Wednesday, May 28, 2014

A recent interview with DOCTOR WHO showrunner Steven Moffat produced some quotes that have delighted many and, I'm sure, chilled others.  The gist is that we've seen the last (for a while, anyway) of the Doctor kissing companions, random doomed humans, and Tudor monarchs.

I, for one, welcome the smoochless Doctor.  I'm still a Fourth Doctor kinda guy, and he didn't go around kissing everybody. The friendly offer of a jelly baby was more than sufficient. (Wellllll,* that and an insanely dangerous spin in his stolen time machine that usually he couldn't control.)

But the interview also contained the hint that Moffat thinks the casting of Peter Capaldi will help to establish a new "unkissable" Doctor because, well, who'd want to get close to a man in his fifties? "Eww," Moffat seems to be saying, despite being himself a man in his fifties. And maybe this only matters to me since I was born a few months before Moffat and not terribly long after Capaldi. But what are your thoughts on this?

*You have to say it like Tom Baker.  Wellllllll....


Friday, April 18, 2014

The Doctor's Scottish Medical Credentials

So I was watching one of the surviving episodes of the Second Doctor adventure THE MOONBASE (1967) the other day, and I was struck by the fact that Polly is surprised when the Doctor commits to curing the mysterious virus afflicting the staff of the moonbase.  She didn't know he had any actual training as, well, a doctor. He reassures her by oh-so-casually mentioning that he studied in Glasgow with Lister.

He means Joseph Lister, of course, the guy who had the radical idea that surgeons ought to wash their dad-blamed hands before they operated on people, and that in general being dirty was bad for you.  Since Lister's breakthrough was in  1865 and he left Glasgow in 1869, that's probably the period when the doctor was studying with him in Scotland.

→ **What you are asked to do**:
Please reproduce the stretch of the Doctor Who blog text from "I, for one, welcome" through "thoughts on this?" word for word. Rely only on the Doctor Who blog text above.

→ **Entries supplied**:
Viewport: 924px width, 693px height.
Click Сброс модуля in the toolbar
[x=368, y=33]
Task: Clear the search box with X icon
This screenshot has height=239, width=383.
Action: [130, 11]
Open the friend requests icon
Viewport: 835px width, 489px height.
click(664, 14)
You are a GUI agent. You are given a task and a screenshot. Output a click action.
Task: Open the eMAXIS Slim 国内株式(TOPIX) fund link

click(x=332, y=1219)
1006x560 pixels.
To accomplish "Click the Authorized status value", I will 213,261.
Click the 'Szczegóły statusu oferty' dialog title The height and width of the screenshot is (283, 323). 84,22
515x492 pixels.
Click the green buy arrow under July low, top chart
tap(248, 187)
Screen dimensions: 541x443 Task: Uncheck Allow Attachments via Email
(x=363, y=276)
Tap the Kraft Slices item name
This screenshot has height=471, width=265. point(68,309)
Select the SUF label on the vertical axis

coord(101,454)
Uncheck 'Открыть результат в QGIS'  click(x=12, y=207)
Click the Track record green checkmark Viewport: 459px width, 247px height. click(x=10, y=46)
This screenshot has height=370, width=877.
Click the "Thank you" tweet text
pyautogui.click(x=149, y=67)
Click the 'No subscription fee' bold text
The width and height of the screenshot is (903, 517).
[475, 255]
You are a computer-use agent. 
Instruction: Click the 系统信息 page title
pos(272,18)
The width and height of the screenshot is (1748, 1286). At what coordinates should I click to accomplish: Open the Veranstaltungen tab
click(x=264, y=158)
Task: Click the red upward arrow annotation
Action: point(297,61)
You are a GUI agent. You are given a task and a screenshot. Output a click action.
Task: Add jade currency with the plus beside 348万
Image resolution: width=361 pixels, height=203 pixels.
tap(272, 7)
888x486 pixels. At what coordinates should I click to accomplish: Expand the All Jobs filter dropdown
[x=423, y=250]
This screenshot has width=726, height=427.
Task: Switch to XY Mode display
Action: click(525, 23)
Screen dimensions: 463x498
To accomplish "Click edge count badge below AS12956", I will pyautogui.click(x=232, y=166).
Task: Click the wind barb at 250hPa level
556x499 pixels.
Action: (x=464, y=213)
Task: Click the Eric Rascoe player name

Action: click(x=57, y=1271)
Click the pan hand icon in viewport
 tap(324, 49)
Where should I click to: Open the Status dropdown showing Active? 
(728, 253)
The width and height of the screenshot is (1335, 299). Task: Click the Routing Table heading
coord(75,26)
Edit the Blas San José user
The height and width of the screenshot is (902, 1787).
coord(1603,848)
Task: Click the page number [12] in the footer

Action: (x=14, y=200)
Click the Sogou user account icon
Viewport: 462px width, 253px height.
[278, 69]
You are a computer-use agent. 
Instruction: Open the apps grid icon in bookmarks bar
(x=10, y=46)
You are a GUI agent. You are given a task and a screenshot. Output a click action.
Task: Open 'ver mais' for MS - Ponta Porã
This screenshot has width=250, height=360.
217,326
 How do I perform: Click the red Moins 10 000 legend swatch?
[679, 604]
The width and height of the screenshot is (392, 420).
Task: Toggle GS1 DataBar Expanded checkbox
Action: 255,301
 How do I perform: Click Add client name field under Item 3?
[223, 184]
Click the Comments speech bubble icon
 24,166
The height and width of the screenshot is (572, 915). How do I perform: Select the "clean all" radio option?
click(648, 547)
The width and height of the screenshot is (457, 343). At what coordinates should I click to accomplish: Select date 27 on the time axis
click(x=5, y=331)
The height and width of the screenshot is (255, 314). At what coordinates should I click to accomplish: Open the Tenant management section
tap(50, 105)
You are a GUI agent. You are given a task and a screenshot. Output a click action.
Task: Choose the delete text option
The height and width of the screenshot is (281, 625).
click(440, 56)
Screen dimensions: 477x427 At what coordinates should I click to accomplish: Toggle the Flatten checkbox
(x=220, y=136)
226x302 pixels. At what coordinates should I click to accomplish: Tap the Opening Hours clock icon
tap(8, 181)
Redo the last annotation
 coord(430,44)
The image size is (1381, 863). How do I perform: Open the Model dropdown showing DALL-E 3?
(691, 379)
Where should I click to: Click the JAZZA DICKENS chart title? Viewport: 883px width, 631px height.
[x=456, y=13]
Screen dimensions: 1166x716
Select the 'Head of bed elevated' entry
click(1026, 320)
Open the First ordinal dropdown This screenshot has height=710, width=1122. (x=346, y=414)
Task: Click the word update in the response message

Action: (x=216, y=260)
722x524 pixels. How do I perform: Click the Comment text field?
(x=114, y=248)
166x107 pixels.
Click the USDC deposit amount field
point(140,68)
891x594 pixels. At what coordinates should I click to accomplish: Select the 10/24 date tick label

→ **Task result**:
I, for one, welcome the smoochless Doctor.  I'm still a Fourth Doctor kinda guy, and he didn't go around kissing everybody. The friendly offer of a jelly baby was more than sufficient. (Wellllll,* that and an insanely dangerous spin in his stolen time machine that usually he couldn't control.)

But the interview also contained the hint that Moffat thinks the casting of Peter Capaldi will help to establish a new "unkissable" Doctor because, well, who'd want to get close to a man in his fifties? "Eww," Moffat seems to be saying, despite being himself a man in his fifties. And maybe this only matters to me since I was born a few months before Moffat and not terribly long after Capaldi. But what are your thoughts on this?